## What to do:
One line in the listing below contains "Where should I click to: Open". Repeat that line and each line after it exactly, ending with the last one.
[Data for processing]
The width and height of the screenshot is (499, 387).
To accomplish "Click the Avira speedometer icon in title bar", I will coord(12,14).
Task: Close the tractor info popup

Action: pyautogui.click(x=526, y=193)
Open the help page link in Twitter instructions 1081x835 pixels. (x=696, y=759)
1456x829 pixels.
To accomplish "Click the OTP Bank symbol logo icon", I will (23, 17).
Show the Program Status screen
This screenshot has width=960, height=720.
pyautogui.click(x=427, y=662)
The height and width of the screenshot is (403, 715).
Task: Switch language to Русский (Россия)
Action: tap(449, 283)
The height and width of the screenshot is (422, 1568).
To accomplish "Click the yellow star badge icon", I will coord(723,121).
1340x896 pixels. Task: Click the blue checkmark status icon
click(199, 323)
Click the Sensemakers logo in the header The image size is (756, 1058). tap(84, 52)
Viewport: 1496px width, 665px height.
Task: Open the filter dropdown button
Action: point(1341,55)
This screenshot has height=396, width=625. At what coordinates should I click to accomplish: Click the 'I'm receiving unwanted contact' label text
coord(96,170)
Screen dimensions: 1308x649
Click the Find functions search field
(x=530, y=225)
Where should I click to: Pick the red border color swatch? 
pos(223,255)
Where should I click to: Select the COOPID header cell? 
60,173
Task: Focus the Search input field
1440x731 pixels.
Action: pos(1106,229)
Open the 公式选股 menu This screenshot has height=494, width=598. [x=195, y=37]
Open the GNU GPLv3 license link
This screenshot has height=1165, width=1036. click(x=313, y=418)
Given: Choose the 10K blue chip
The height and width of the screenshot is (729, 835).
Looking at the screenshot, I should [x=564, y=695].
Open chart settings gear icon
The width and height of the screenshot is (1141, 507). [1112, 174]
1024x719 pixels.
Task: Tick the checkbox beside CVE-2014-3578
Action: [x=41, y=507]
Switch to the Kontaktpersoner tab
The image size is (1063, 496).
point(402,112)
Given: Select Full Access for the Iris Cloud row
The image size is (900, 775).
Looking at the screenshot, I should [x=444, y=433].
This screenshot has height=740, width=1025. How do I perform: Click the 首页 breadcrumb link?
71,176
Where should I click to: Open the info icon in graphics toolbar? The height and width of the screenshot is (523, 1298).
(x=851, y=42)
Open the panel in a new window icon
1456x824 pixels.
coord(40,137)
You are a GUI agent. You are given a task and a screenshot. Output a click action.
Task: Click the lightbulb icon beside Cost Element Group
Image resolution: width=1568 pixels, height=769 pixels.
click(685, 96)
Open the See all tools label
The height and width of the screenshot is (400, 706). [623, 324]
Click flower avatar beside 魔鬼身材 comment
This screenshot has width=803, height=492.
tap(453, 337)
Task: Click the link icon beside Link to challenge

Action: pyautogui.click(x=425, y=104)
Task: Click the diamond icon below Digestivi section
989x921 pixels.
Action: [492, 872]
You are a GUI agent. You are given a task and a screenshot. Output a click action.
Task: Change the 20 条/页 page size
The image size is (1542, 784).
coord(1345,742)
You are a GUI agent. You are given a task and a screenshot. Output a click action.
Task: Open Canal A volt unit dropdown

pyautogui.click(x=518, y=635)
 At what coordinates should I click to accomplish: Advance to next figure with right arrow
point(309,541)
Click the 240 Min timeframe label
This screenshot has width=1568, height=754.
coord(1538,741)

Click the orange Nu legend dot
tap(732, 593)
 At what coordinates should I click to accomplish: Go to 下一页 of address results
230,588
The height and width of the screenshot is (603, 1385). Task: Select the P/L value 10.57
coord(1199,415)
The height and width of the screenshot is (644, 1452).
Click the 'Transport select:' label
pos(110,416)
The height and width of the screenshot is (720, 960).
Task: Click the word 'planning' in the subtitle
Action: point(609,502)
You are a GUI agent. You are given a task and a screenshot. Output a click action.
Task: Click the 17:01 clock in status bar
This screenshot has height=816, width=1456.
[/Data for processing]
## Solution for this problem:
Where should I click to: Open the info icon in graphics toolbar? The height and width of the screenshot is (523, 1298).
(x=851, y=42)
Open the panel in a new window icon
1456x824 pixels.
coord(40,137)
You are a GUI agent. You are given a task and a screenshot. Output a click action.
Task: Click the lightbulb icon beside Cost Element Group
Image resolution: width=1568 pixels, height=769 pixels.
click(685, 96)
Open the See all tools label
The height and width of the screenshot is (400, 706). [623, 324]
Click flower avatar beside 魔鬼身材 comment
This screenshot has width=803, height=492.
tap(453, 337)
Task: Click the link icon beside Link to challenge

Action: pyautogui.click(x=425, y=104)
Task: Click the diamond icon below Digestivi section
989x921 pixels.
Action: [492, 872]
You are a GUI agent. You are given a task and a screenshot. Output a click action.
Task: Change the 20 条/页 page size
The image size is (1542, 784).
coord(1345,742)
You are a GUI agent. You are given a task and a screenshot. Output a click action.
Task: Open Canal A volt unit dropdown

pyautogui.click(x=518, y=635)
 At what coordinates should I click to accomplish: Advance to next figure with right arrow
point(309,541)
Click the 240 Min timeframe label
This screenshot has width=1568, height=754.
coord(1538,741)

Click the orange Nu legend dot
tap(732, 593)
 At what coordinates should I click to accomplish: Go to 下一页 of address results
230,588
The height and width of the screenshot is (603, 1385). Task: Select the P/L value 10.57
coord(1199,415)
The height and width of the screenshot is (644, 1452).
Click the 'Transport select:' label
pos(110,416)
The height and width of the screenshot is (720, 960).
Task: Click the word 'planning' in the subtitle
Action: point(609,502)
You are a GUI agent. You are given a task and a screenshot. Output a click action.
Task: Click the 17:01 clock in status bar
This screenshot has height=816, width=1456.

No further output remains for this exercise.